> TEXT PROVIDED:
┌──
I’ll also be thankful for how the Lord used Mike in my life. There will still be tears shed, and there will be hard days, no doubt. There are going to be times when I’ll go to text him or read old texts from him, which I have on my cell phone. Even so, I remind myself to be thankful. I’m grateful for Mike. I’m thankful for how the Lord used him. There will be tough days ahead, days of tribulation, as Jesus said in John 16:33. This world is not our home. Here on this side of eternity, we are going to shed tears, we are going to suffer, and through it, all Jesus is with us. The Holy Spirit comforts us on our hard days. Our local church will be there, and our fellow church members will walk alongside us. See, we need one another, and we need one another more than we ever imagined.

Life is hard on this side of eternity, and the days are only getting darker and darker. I’m thankful for the life, example, and ministry of my dear big brother and mentor, Mike. He left a big imprint on my heart and life. Even so, I’m now looking forward to how the Lord might use me in the days ahead. I’m praying to that end that I’ll be a useful instrument, that I’ll be a faithful, holy, focused, humble, and teachable instrument useful in the hands of my Lord Jesus. I’m also praying that the Lord might send other men in my life who I might help, as Mike helped me.

The last year has been a time of a lot of prayer, a lot of tears, and a lot of reflection for me. And at the end of the day, I’ve realized I have much to be thankful for. The Lord has given me gifts, talents, and abilities to be used by Him. He has sent me men to help me grow and to help me. I’m so thankful for so many friends who have been listening ear over the past year. Above and beyond those friends, I’m grateful for a wife who loves me so much. She has given herself in every way to be spent for God’s glory and the good of His people.
└──
> SET OF TASKS:
**a.** Do statements (i), (ii) and (iii) agree with the passage about Mike? For each, answer yes or no and quote the words of the passage that decide it.
(i) The writer keeps old texts from Mike on a cell phone.
(ii) The writer says life on this side of eternity is getting easier.
(iii) The writer prays that the Lord might send other men whom the writer could help.
**b.** Please set down word for word the part of the passage about Mike from "Life is hard" up to and including "Mike helped me.".

> INFORMATION SHOWN:
┌──
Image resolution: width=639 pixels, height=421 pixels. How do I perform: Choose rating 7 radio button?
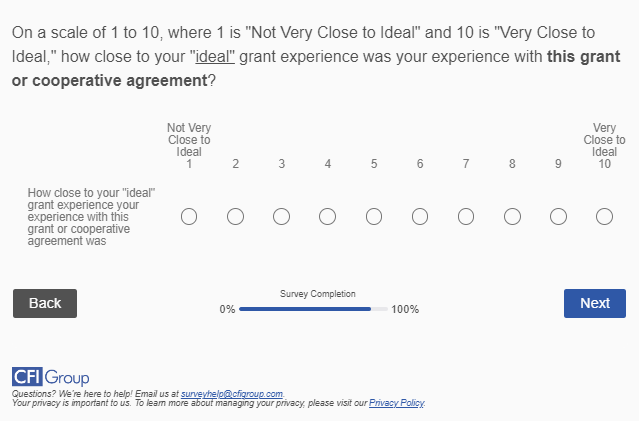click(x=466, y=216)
└──
┌──
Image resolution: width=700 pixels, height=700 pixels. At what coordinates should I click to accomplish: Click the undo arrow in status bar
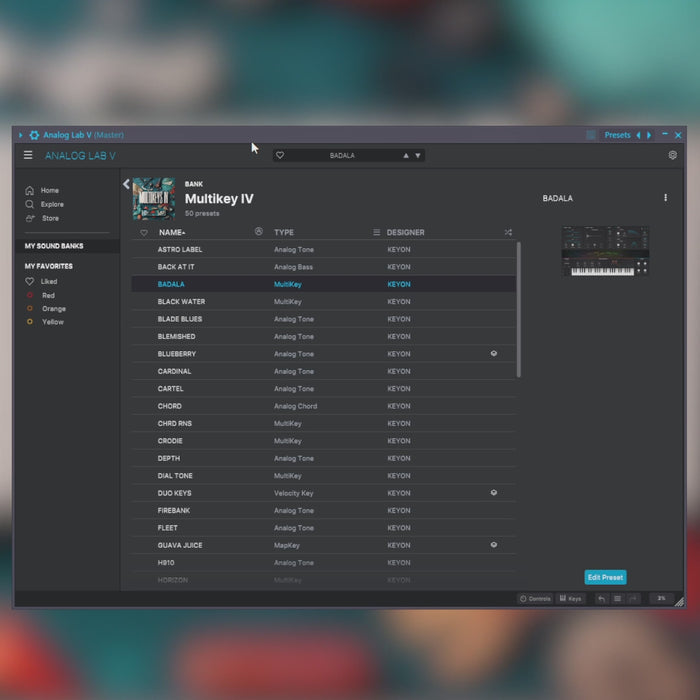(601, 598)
└──
> OUTPUTS IN ORDER:
**a.**
(i) Yes: "read old texts from him, which I have on my cell phone"
(ii) No: "Life is hard on this side of eternity, and the days are only getting darker and darker."
(iii) Yes: "I’m also praying that the Lord might send other men in my life who I might help, as Mike helped me."

**b.**
Life is hard on this side of eternity, and the days are only getting darker and darker. I’m thankful for the life, example, and ministry of my dear big brother and mentor, Mike. He left a big imprint on my heart and life. Even so, I’m now looking forward to how the Lord might use me in the days ahead. I’m praying to that end that I’ll be a useful instrument, that I’ll be a faithful, holy, focused, humble, and teachable instrument useful in the hands of my Lord Jesus. I’m also praying that the Lord might send other men in my life who I might help, as Mike helped me.